- Requirement
Every picture should be left out, but the lines below must be repeated exactly.

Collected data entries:
§
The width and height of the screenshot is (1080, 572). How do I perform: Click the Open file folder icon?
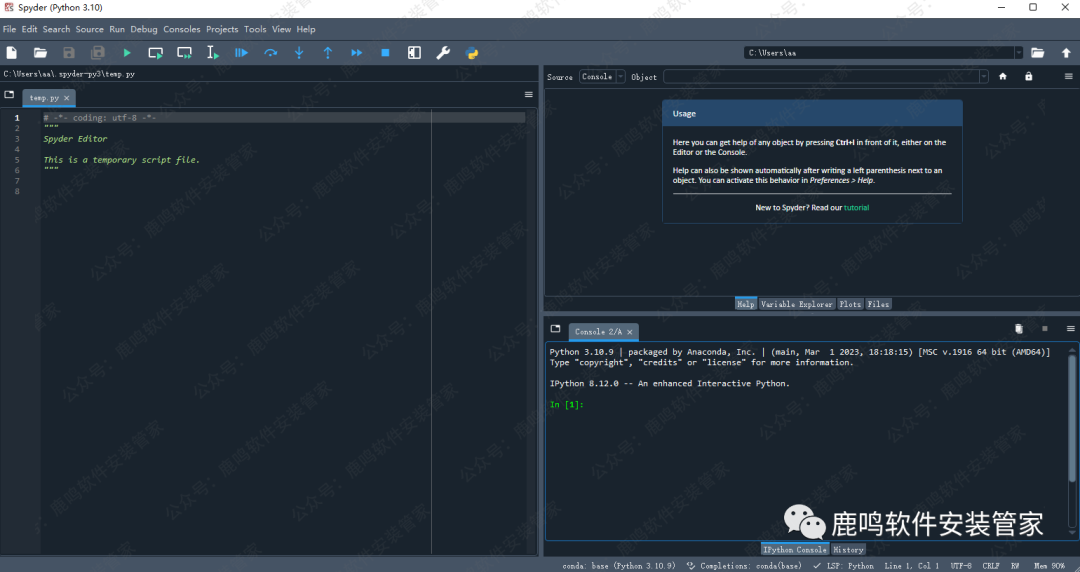(40, 53)
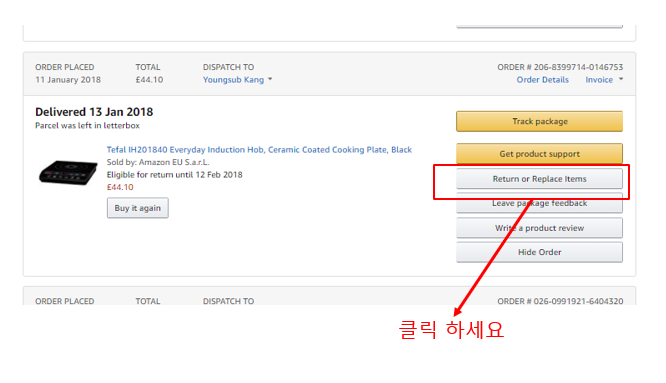Screen dimensions: 666x383
Task: Click the induction hob product thumbnail
Action: [x=68, y=172]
§
- Solved exercise
The width and height of the screenshot is (1080, 572). How do I perform: Click the Open file folder icon?
(40, 53)
Screen dimensions: 666x383
Task: Click the induction hob product thumbnail
Action: [x=68, y=172]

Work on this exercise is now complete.